Indiana Senator Richard Lugar is another giant who is leaving politics this year, a victim of a Tea Party challenge. He gets a lifetime achievement Teddy for his work on controlling nuclear arms and because he voted for the U.N. treaty mentioned above.

Senator Joe Lieberman, who is also leaving the Senate this year, gets a Teddy for disassociating himself from the squalid campaign that his two amigos Senators John McCain and Lindsey Graham conducted against U.N. Ambassador Susan Rice—and their more general effort to transform the tragedy that took place at our Benghazi consulate on Sept. 11 into a scandal. McCain and Graham have won Teddys in the past; they rate Hardings this year.

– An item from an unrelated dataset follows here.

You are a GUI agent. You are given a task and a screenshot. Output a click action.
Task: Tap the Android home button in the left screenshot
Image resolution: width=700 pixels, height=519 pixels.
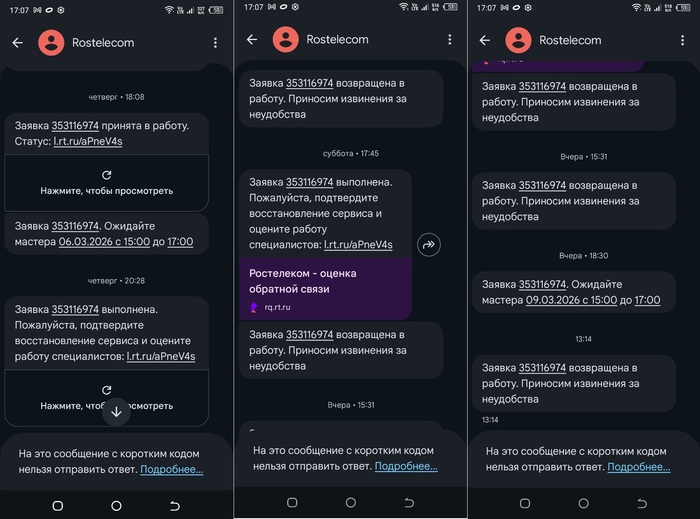pyautogui.click(x=116, y=505)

Ambassador Chris Stevens, who died in the Benghazi assault, deserves to be recognized because he represented the best in American diplomacy, a man who insisted on being out with the people in dangerous places, learning from them and demonstrating, by his grace and courage, what America is all about. His Teddy also honors those diplomats who serve, and sometimes sacrifice, in difficult posts around the world—especially those who run provincial reconstruction teams in war zones. I should also mention their boss, Hillary Clinton, who has represented us brilliantly and relentlessly during the past four years, a Secretary of State who made herself more accessible overseas than any of her predecessors, conducting endless town meetings. Clinton helped negotiate the Gaza cease-fire this year, but her unique combination of intelligence, toughness and often startling humanity has always been a wonderful advertisement for the U.S.

New Jersey Governor Chris Christie got a lot of the headlines when Hurricane Sandy struck, but the Teddy goes to his neighbor, New York Governor Andrew Cuomo, who has provided real leadership under pressure—not just after the storm but also in taking on his fellow Democrats in Albany, who are among the most troglodytic and reactionary hacks festering in any state legislature in the country.

Finally, President Barack Obama did not run an inspiring campaign this year. But he has been a consistent force for sanity in Washington, and now, after the Newtown massacre, he needs to bind our wounds and lead more effectively. Good luck, Mr. President. To the victor belongs the Teddy.